Despite the rather blandly childish animation aiding her story (they’re prompted by its subject’s bored workplace doodles but resemble more a bottom-rung PBS kids show – an odd fit for the material), Sonia’s experience is painful, powerful and, in the end, inspiring – especially as she uses her horrendous childhood to help others, from high schoolers learning how to heal to ex-cons looking for optimism and hope behind bars.

The most inspiration in "Big Sonia" is just profiling the bright and undimmed optimistic personality its title character remains more than a half century later, making an impact in the world rather than recoiling from it. Outside her outreach work, even just her joyful presence is heartening, lively preaching the good word of animal print fabric – including a leopard print pillow emblazoned with a simple motto: "Whatever" – and gefilte fish (especially the gel!), quirks Leah and fellow director Todd Soliday nicely capture without overplaying into caricature.

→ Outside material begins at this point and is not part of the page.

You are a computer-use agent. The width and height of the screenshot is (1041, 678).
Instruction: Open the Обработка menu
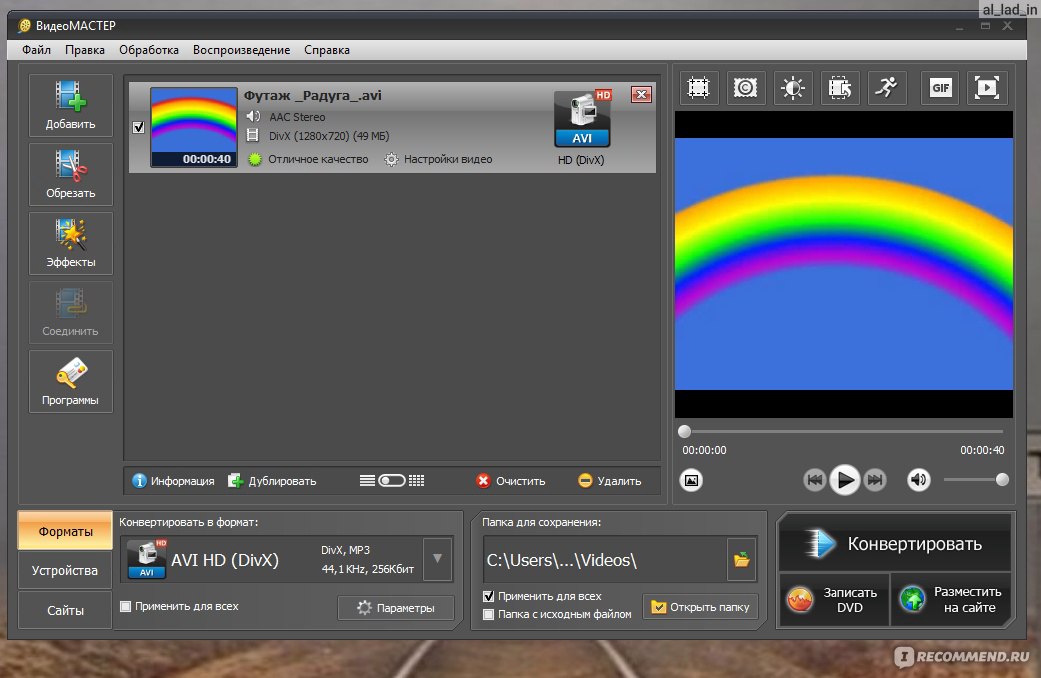click(148, 49)
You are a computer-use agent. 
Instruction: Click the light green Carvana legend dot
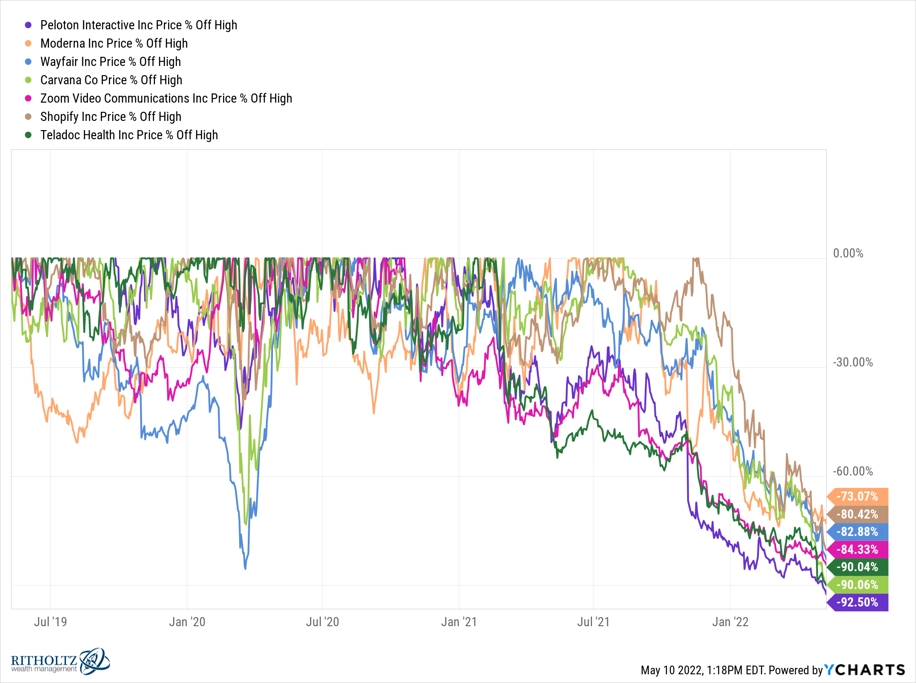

While her tale of survival is obviously compelling, "Big Sonia" really hits home when it comes home to the next generation of Warshawskis (perhaps unsurprising since its co-director is one of them). With clear eyes and a tender heart, the doc talks with Sonia and her three children about the honest struggles of living in a house of survivors – the guilt, the pressure, the unspoken curtain of sadness hanging over a home that’s seen the worst of the world. It’s a perspective on the Holocaust rarely discussed – as Sonia notes, our knowledge of depression or PTSD was almost non-existent back then – and one that adds another layer of intimate, nuanced and profound humanity on this story of true human strength.

As far as an actual plot, "Big Sonia" admittedly comes up a little short. The impending closing of the ghost mall Sonia’s shop calls home is the closest the doc comes to a true narrative, but while compelling, it’s half-glimpsed sporadically through the film’s slightly padded 93-minute running time. It does, however, provide the perfect, sweet little button to this sweet little documentary, proving that while death may be undefeated, Sonia – whether it’s her store, her memories or herself – refuses to go without a fight.